Largely untapped underground energy source can help meet world’s rapidly growing demand for electricity, but cost reductions are needed to drive new generation of projects.
With global electricity demand set to grow strongly, new technologies are opening up the massive potential of geothermal energy to provide around-the-clock clean power in almost all countries around the world, according to a new IEA report.
The report, The Future of Geothermal Energy, finds that geothermal energy could meet 15% of global electricity demand growth between now and 2050 if project costs continue to decline. This would mean the deployment of as much as 800 gigawatts of geothermal capacity worldwide, delivering annual output equivalent to the current electricity demand of the United States and India combined.
Geothermal energy offers abundant, highly flexible and clean electricity supplies that can support variable renewable technologies such as wind and solar while complementing other low-emissions sources like nuclear. Today, geothermal meets about 1% of global electricity demand. However, based on a new first-of-its-kind country-level analysis, conducted in collaboration with Project InnerSpace, the IEA report shows that next-generation geothermal technologies have the technical potential to meet global electricity and heat demand many times over.
Importantly, geothermal energy can draw upon the expertise of today’s oil and gas industries by using existing drilling techniques and equipment to go deeper under the earth’s surface to tap into vast low-emissions energy resources.
Conventional geothermal remains a location-specific, niche technology today with most of the installed capacity in countries that have either have volcanic activity or straddle tectonic fault lines, which make resources easier to access. Current leaders in the space include the United States, Iceland, Indonesia, Türkiye, Kenya and Italy. But new technologies are making the outlook for geothermal truly global, opening up the potential to benefit from it in nearly all countries.
The report highlights that more than 100 countries have policies in place for solar PV and onshore wind, but only 30 have such policies for geothermal. Moving geothermal up national energy agendas with specific goals, backed support for innovation and technology development, can go a long way to reducing project risk perception and unlocking new investment.
Clear, long-term regulatory visibility for investors will help mitigate risks in early-stage development and provide visibility on investment returns, which in turn will improve the cost competitiveness of geothermal projects. By doing so, the report finds that costs could fall by 80% by 2035 to around $50 per megawatt hour (MWh). This would make geothermal the cheapest source of dispatchable low-emissions electricity on a par with existing hydropower and nuclear installations. At such price levels, geothermal would also be highly competitive with solar PV and wind paired with battery storage. The report finds that the total investment in geothermal could reach $1 trillion by 2035 and $2.5 trillion by 2050. If next-generation geothermal grows strongly in the coming years, employment in the overall geothermal sector could increase sixfold to 1 million jobs by 2030, according to the report.

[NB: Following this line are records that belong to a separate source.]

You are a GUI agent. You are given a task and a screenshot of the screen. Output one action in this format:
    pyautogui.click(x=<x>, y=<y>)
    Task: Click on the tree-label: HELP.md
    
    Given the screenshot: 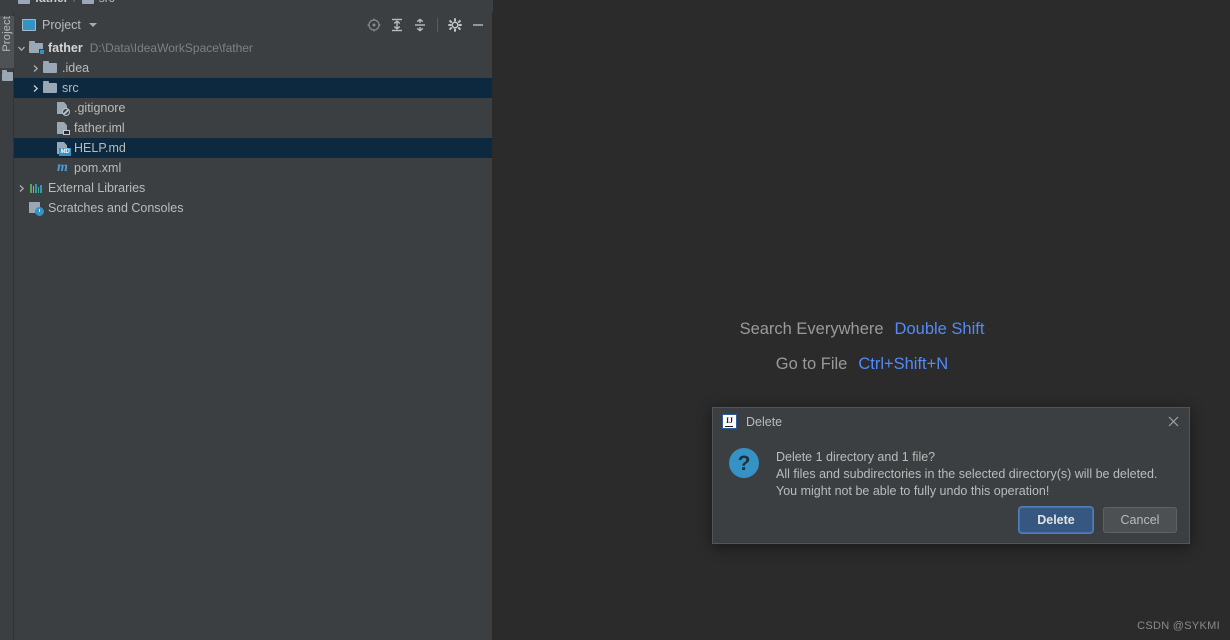 What is the action you would take?
    pyautogui.click(x=100, y=148)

The oil and gas industry can play a key role in making geothermal more competitive. Up to 80% of the investment required in geothermal involves capacity and skills that are transferrable from existing oil and gas operations. The oil and gas industry can also benefit from tapping the potential of geothermal energy. Not only is it an opportunity to develop new business lines in the fast-growing clean energy economy, but it can also serve as a hedge against commercial risks related to projected future declines in oil and gas demand.
At a time when the digital economy and artificial intelligence applications are growing strongly, the report highlights geothermal’s potential to help power the increasing number of large data centres that underpin the tech sector. With next-generation geothermal offering a stable and essentially inexhaustible power source, large technology companies are already signing power purchase agreements with new projects.
However, permitting and administrative red-tape are proving a major barrier to geothermal projects, which can take up to a decade to fully commission. The report suggests governments could simplify permitting processes by consolidating and accelerating the administrative steps involved. They could also consider dedicated geothermal permitting regimes separate from minerals mining. Policies and regulations enforcing robust environmental standards are critical for the sustainable development of geothermal projects.